The federal government says it has taken a decisive step to unlock Ondo State’s maritime and industrial potential with the revalidation of the Ondo Deep Sea Port licence, signalling fresh momentum for trade, jobs, and investment in the South-West state.

The Minister of Marine and Blue Economy, Mr Adegboyega Oyetola, formally presented the revalidated certificate to Governor Lucky Aiyedatiwa of Ondo State at his office in Abuja, noting that the revalidation served as a major milestone and a strategic federal intervention to harness the state’s vast blue economy resources.
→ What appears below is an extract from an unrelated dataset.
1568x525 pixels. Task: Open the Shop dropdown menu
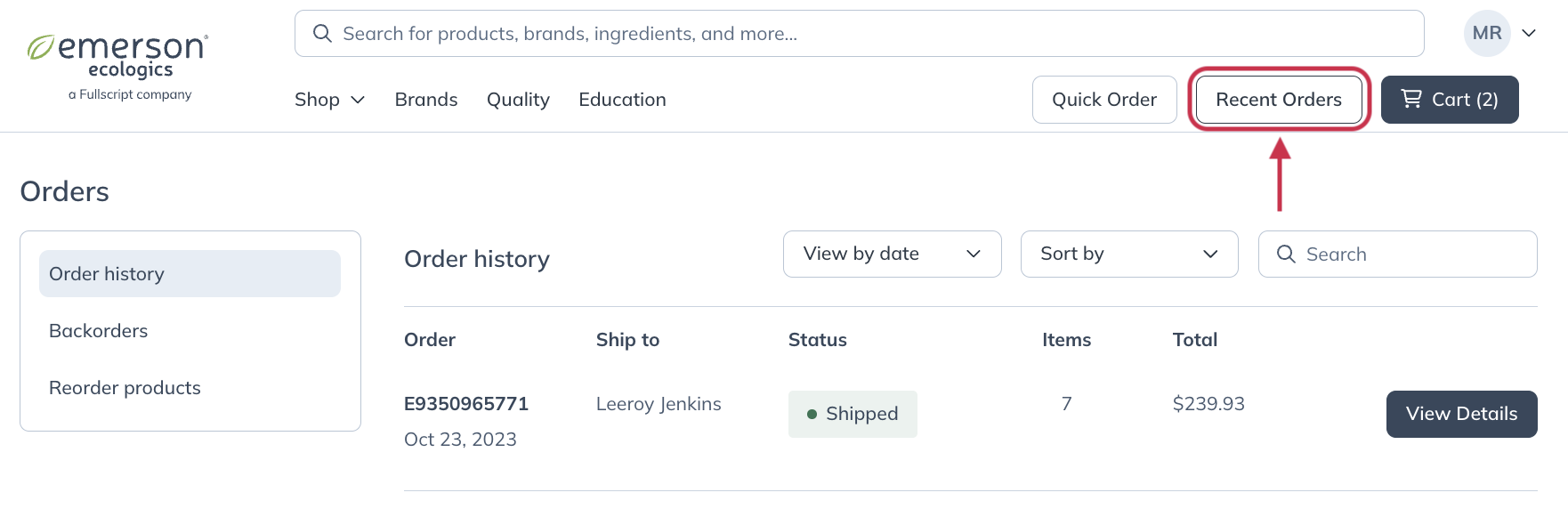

He said the deep sea port would serve as a catalyst for trade expansion, industrialisation and regional economic integration, in line with the Federal Government’s economic diversification agenda.

“The Ondo Deep Sea Port is not just a project for Ondo State; it is a national asset that will boost Nigeria’s competitiveness in global shipping, ease congestion at existing ports and create a new hub for exports, manufacturing and job creation,” Mr Oyetola said.
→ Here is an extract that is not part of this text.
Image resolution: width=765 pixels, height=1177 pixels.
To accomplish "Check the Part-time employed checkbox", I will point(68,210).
He added that the port’s Atlantic corridor location would enhance non-oil exports, improve the ease of doing business and attract foreign direct investment to the South-West and the wider economy.

According to him, the revalidated licence provides clarity and confidence for investors, reinforcing Nigeria’s readiness for large-scale maritime investments.

Receiving the certificate, Mr Aiyedatiwa thanked President Bola Tinubu and the Federal Executive Council (FEC) for approving the revalidation, describing it as the outcome of years of sustained effort.

He explained that the original licence had faced delays due to a naming error in the initial business case, necessitating a fresh and comprehensive submission.

“This revalidated certificate is a turning point for Ondo State, affirming our vision for industrial growth, job creation and sustainable development anchored on our coastline and maritime assets,” the governor said.

Mr Aiyedatiwa said his administration was prioritising supporting infrastructure, including the dualisation of access roads to industrial zones and modernisation projects.

He added that plans were also underway for residential, educational and hospitality facilities to support the anticipated influx of investors and workers.

The governor reaffirmed that the port and its ancillary projects would drive inclusive development across all local government areas of the state.